O Delegado de Menores recebeu 412 reclamações sobre crianças
desaparecidas. Só no Posto Central da Assistência Municipal foram atendidas
mais de 1.100 pessoas. A par da progressão dos negócios, multiplicaram-se as
agressões, proliferou o crime, intensificaram-se as quedas na via pública, os
acidentes de toda natureza, os desastres de automóveis, as expressões de alcoolismo,
as tentativas de suicídio, as intoxicações, os casos de hospitalização
imediata, sem nos referirmos aos dolorosos dramas da sombra, que ficaram na
penumbra, receosos da inquirição policial e da crítica dos vizinhos.
O carnaval passou qual onda furiosa, levando, como sempre, todos
os bons sentimentos ainda vacilantes, que aguardavam a âncora da fé pura, a fim
de se consolidarem no mar infinito da Vida.
Diante das vibrações carnavalescas do povo carioca, nós nos calamos,
porém, como o homem que lastima as irreflexões de um amigo, silenciando, quanto
ao seu proceder, em face das qualidades generosas que lhe exornam a
personalidade.
Somos dos que creem na eficácia da educação para o
extermínio completo desses excessos dolorosos, porquanto todo o problema é de
ordem educativa.
A propósito dessa necessidade imediata do nosso povo, apraz-me
recordar, nesta página, a lenda da maçã podre, que li, alhures, sem poder
determinar, no momento, o objeto preciso de minha lembrança.
Reunidos na praça pública, alguns velhos patrícios romanos falavam
dos desvios do Império e da penosa decadência dos seus costumes em família.
Alguns, possuidores de esperança, apelavam para a guerra ou para novos decretos
de força que compelissem os seus compatriotas ao cumprimento dos mais sagrados deveres
da existência. Contudo, um dos componentes do grupo tomou de uma grande maçã
podre, exclamando:
— Esta maçã, meus amigos, é o símbolo do atual Império.
Nunca mais voltaremos ao seio das nossas antigas
tradições!...
No dia em que esta fruta voltasse a ser bela, retomando a
sua pureza primitiva, também nós teríamos restaurado a alegria de nossa vida,
com a volta aos sagrados costumes!...
Os companheiros seguiam-lhe a palavra com atenção,quando o
mais velho e o mais experiente de todos respondeu com austera nobreza:
— Enganais-vos, meu amigo!... Poderemos renovar a nossa vida,
como essa fruta poderá vir, mais tarde, a ser nova e bela.

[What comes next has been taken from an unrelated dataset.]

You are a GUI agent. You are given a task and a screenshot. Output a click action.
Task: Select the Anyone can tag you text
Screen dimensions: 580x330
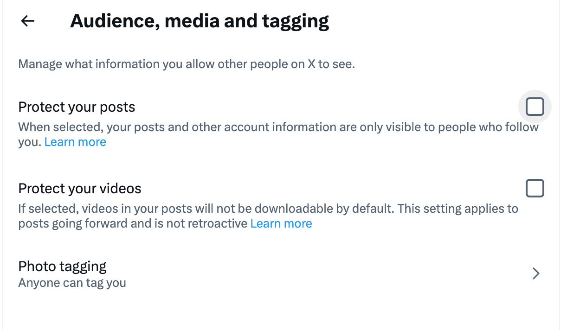click(x=71, y=283)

Tomemos as sementes desta maçã condenada e deitemo-las, de novo,
no seio da terra generosa. Cultivemos os seus rebentos com cuidado e amor e,
sob o amparo do tempo, o nosso esforço vê-la-á multiplicada em novas maçãs
frescas e formosas!... Façamos assim também com o nosso povo. Busquemos semear
na ala das gerações florescentes os princípios sagrados de nossas tradições e dos
nossos hábitos e, mais tarde, toda podridão terá passado na esteira do tempo,
para caminharmos pelo futuro adentro com a
pureza do nosso idealismo!
O carnaval é a maçã podre do Rio de Janeiro. Na sua
intimidade, porém, está a semente generosa dos elevados sentimentos da alma
brasileira. Cultivemos essas sementes sagradas no espírito das gerações que
surgem. Que se congreguem todos os núcleos do bem e, muito especialmente, os do
Espiritismo cristão, para as sublimadas realizações desse grande labor
educativo, e a podridão terá passado com o tempo, a fim de que possamos trabalhar,
em nosso sagrado idealismo, sob as luzes generosas e augustas do Cruzeiro.
19 N.E.: Foi uma das nove musas da
mitologia grega, filha de Oceano e Tétis. Musa da dança, seu atributo é a lira.